Answer: No, the Bible consistently teaches that God does not delight in the destruction of the wicked, but rather desires their repentance and life. Passages like Ezekiel 18:23 and Ezekiel 33:11 clearly articulate God's profound desire for people to turn from their wicked ways so that they might live. However, God is also perfectly just, holy, and righteous. When His warnings are repeatedly ignored, His covenant is persistently violated, and His people stubbornly refuse to repent, His justice demands a response. The severe judgment described in Jeremiah 15:9 is not an act of arbitrary cruelty but a righteous and necessary consequence of Judah's deep-seated rebellion and idolatry, demonstrating that God's character encompasses both boundless love and unwavering justice.

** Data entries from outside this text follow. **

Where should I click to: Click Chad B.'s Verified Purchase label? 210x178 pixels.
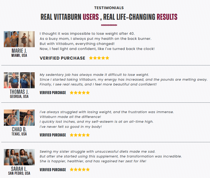53,135
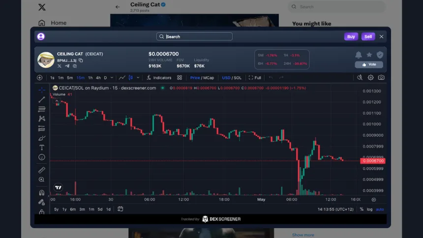Viewport: 423px width, 238px height.
Task: Select the trend line drawing tool
Action: click(x=42, y=99)
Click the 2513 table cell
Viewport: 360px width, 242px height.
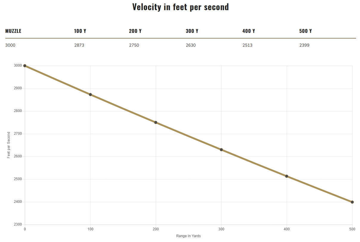click(x=248, y=45)
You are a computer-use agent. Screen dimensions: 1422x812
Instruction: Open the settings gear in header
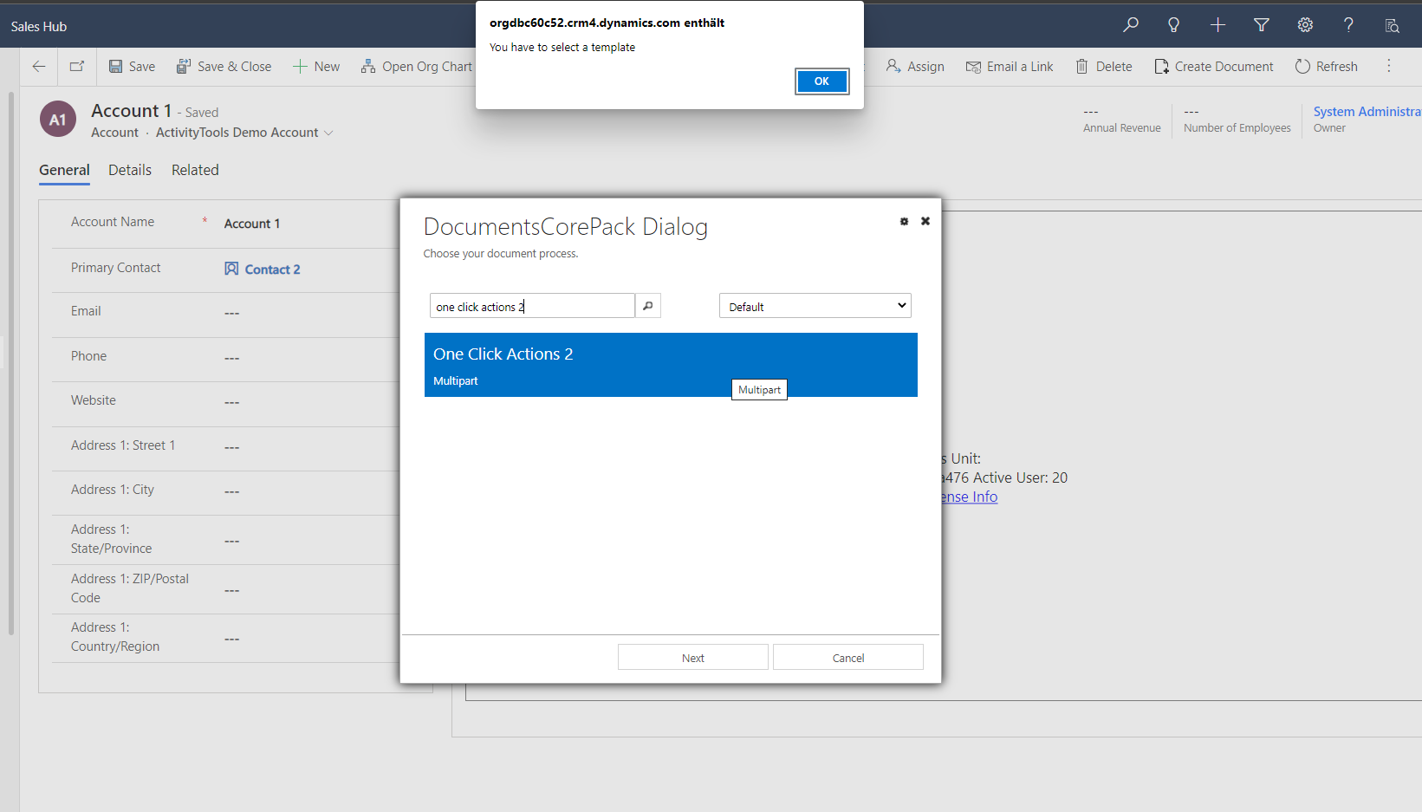[x=1305, y=25]

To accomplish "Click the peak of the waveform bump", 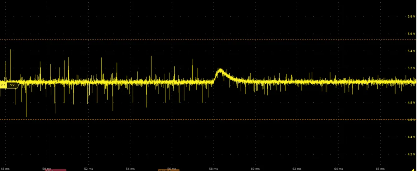I will point(220,69).
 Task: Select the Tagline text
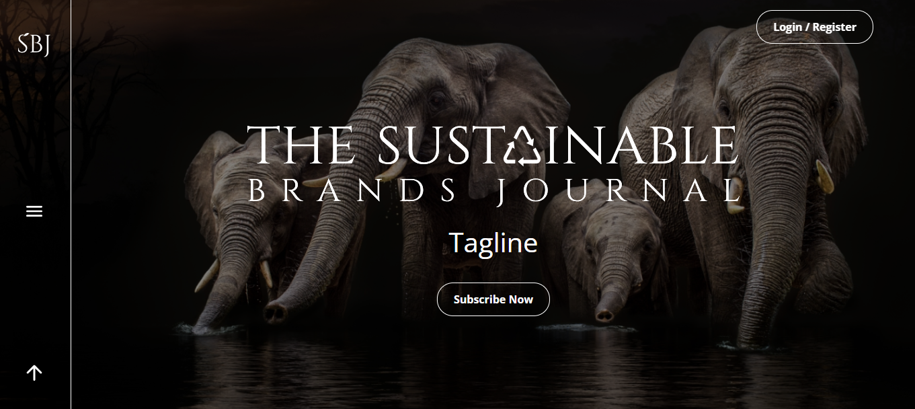[493, 243]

CHRIST-CENTERED FULFILLMENT
While Jeremiah 15:9 vividly portrays the devastating judgment upon unfaithful Judah, its ultimate fulfillment and profound reversal are found in the person and redemptive work of Jesus Christ. The "languishing" and "giving up the ghost" of the personified Judah foreshadow the ultimate death and humiliation that Christ willingly embraced on the cross. He became the one who "gave up the ghost" (e.g., Matthew 27:50) not for His own sin, but for the sins of humanity, absorbing the full wrath and righteous judgment that a rebellious people deserved. His "sun went down while it was yet day" as He died prematurely, in the prime of His life, enduring the profound "shame and confounded" experience of crucifixion (e.g., Hebrews 12:2) so that those who believe in Him might never face such eternal desolation. Through His sacrificial death, Christ bore the "sword" of divine justice (e.g., Zechariah 13:7), becoming a curse for us (e.g., Galatians 3:13), thereby delivering us from the sword of God's judgment that hung over humanity. In Him, the promise of life and blessing, once lost through Israel's unfaithfulness, is perfectly restored and offered to all, transforming shame into glory and death into eternal life (e.g., Romans 5:8).